Sur la « toile » les aventures de Richard se suivaient sans se ressembler. Une rencontre peut-elle s’avérer dangereuse, une fois enjambée la camerounaise pompeuse à distance de CB, la cubaine et ses castagnettes, la russe et sa vieille collection complète des œuvres de Lénine ? Non, aucune en soi si ce n’est pour le pognon, pensait Richard. Il aurait dû se méfier plus, le pognon n’est pas le seul et unique moteur de l’emprise des femmes sur les hommes. La nouvelle visiteuse possédait la même voix charmeuse que B.B. jeune.

Un jour, ou bien était-ce une nuit, il s’était connecté sur le site bien connu « net club » (gratuit pour les femmes) pour visualiser d’éventuels messages de quinquagénaires ou de sexagénaires, catégorie à laquelle il était affilié désormais depuis sa mise à la retraite d’office. Il vit immédiatement qu’une quadra (49 printemps) avait laissé son numéro de téléphone alors qu’il ne payait plus son abonnement. Une chance une jeunette, pas  forcément cougar dégénérée, crut-il. Une chance qu’une candidate à la vie en couple franchisse allègrement les lamentables et assommant dialogues minitelistes préliminaires coutumiers.
La femme, Marjorie 49, résidait à Boulogne-Billancourt, un ex-banlieue prolétarienne, site d’une île fleuron d’un bastion ouvrier démoli par les bulldozers où Richard avait connu son premier emploi de salarié du Capital dans une agence d’une ancienne boite nationalisée.
Son annonce concise « cherche rencontre pour vibrer en commun », gimmick pied de nez à la solitude capitaliste, avait fait une autre touche. Il la retrouva à la terrasse du café « Eden » (à l’Ouest de Billancourt), place Marcel Sembat, du nom du ministre collabo va-t-en guerre socialo. Marjorie, le cheveu court était grande et élégante. Elle sourit en l’apercevant en pantacourt et lunettes de soleil Tati, encore bronzé. Tout de suite elle le trouva beau et séducteur, ce qu’il nia. Elle ouvrait grand les yeux. Richard ne savait pas encore qu’elle était myope. Il avait déjà remarqué au téléphone qu’elle s’écoutait parler. Lorsqu’elle parlait elle fixait la rue et pas son vis-à-vis. Il prît cela pour de la timidité. La conversation s’engagea un peu sur n’importe quoi. Richard laissait aller, sans souci militant, sans envie de convaincre. Il laissait faire. L’important lors d’une première rencontre n’est pas d’étaler son CV ni d’établir une fiche policière. Il faut comprendre les motivations de l’autre.
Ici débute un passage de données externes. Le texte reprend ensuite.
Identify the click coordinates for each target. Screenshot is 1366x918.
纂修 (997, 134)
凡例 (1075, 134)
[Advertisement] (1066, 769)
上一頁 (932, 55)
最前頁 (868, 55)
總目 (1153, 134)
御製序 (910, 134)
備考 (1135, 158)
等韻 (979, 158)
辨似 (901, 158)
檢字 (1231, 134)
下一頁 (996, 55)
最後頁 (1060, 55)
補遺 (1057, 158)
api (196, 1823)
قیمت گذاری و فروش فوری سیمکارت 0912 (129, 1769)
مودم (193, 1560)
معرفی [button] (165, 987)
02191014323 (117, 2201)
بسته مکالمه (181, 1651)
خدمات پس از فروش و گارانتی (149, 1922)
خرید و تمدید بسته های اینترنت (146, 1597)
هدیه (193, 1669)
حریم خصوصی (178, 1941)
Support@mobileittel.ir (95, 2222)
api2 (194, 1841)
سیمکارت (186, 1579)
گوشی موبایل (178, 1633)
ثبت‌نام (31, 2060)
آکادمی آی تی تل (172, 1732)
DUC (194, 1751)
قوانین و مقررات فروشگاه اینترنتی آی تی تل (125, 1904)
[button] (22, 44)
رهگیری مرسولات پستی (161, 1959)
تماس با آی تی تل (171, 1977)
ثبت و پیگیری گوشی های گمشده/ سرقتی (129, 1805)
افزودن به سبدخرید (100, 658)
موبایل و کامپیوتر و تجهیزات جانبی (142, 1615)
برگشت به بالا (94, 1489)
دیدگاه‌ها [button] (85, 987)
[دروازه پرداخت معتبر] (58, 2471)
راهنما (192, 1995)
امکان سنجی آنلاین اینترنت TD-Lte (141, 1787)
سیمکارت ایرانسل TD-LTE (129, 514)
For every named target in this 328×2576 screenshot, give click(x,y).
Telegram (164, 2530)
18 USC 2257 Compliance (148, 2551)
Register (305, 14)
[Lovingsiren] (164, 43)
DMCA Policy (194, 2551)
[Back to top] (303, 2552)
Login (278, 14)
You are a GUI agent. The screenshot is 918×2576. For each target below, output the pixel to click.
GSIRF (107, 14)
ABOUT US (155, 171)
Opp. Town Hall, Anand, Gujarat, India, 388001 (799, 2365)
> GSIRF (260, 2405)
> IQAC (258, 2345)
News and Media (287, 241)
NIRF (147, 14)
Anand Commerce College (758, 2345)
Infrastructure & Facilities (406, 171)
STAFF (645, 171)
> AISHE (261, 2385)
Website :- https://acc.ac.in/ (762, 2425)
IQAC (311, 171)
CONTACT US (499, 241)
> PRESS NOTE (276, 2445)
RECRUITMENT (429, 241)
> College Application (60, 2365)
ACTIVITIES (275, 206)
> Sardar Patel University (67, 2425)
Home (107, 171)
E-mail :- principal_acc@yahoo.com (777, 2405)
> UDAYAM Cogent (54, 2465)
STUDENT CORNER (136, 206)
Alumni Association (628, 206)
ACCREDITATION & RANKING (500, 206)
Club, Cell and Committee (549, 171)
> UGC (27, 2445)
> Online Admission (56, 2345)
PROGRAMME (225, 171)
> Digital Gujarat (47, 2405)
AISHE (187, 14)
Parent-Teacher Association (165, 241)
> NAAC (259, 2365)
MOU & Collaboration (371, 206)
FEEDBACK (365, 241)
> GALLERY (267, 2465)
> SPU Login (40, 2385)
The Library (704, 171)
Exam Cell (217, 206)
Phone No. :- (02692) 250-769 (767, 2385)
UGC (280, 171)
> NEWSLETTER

Ou plutôt écouter l’autre plus que parler de soi-même. Il faut observer la tenue, les gestes, être attentif à la communication non verbale. Richard excellait à laisser intercéder des moments de silence. Il ne quittait pas des yeux la femme qui semblait gênée alors qu’elle lui paraissait déjà bizarre. Elle enchaînait un sujet puis un autre aussitôt pour meubler le silence qu’il lui imposait. Il la coupait pour la rassurer sur ses silences. Une bavarde, pensait-il. Secrétaire financière, elle semblait cultivée, bien qu’un peu trop « raisonneuse ». Il ne cacha rien, ni son âge (rajeuni sur la fiche du net) ni sa situation honteuse (retraité depuis peu). Elle fît l’offusquée :
-          vous avez menti !

Il mesura au fil des échanges suivant que la femme s’en fichait qu’il ait menti. Les secrétaires mentent si bien à leur patron lorsqu’elles arrivent à la bourre et à leurs collègues quand elles sont bourrées par le patron pendant les 35 heures d’aliénation. Elle ouvrait toujours de grands yeux. Elle se penchait parfois près de lui au-dessus de la table du bistrot. Elle ne se formalisait pas qu’il l’interrompe en lui touchant le bras. Elle avait des lèvres charnues et se mit à fumer de longues cigarettes. Cigarette sur cigarette. Il prît cela démocratiquement pour de la nervosité. Son menton tremblait lorsqu’elle le relevait. Il se plaisait à concevoir ce tremblement pour de l’émotion. Elle parlait d’elle-même et Richard voulut rouler des mécaniques.
Oui il devait l’avouer il était auteur… un petit auteur… il avait réalisé un ouvrage sur le nazisme, avec une idée maîtresse, en tant que barrage de la bourgeoisie contre la révolution russe. Nullement impressionnée elle rétorquait :
-          non, j’ai beaucoup lu sur le sujet, le nazisme c’est la Shoah, la destruction des Juifs ; six millions de Juifs ont été exterminés et des milliers de tziganes et d’homosexuels. Vous avez une idéologie communiste du XIXème siècle.
-          Non, vous n’avez pas tout lu, si vous cherchez mon nom sur google vous le trouvez en premier juste avant l’important historien Ian Kershaw. Avez-vous lu Kershaw qui dérange l’américanisation de l’histoire. La théorie du complot contre les juifs dispense de réfléchir sur les vraies causes de WW II.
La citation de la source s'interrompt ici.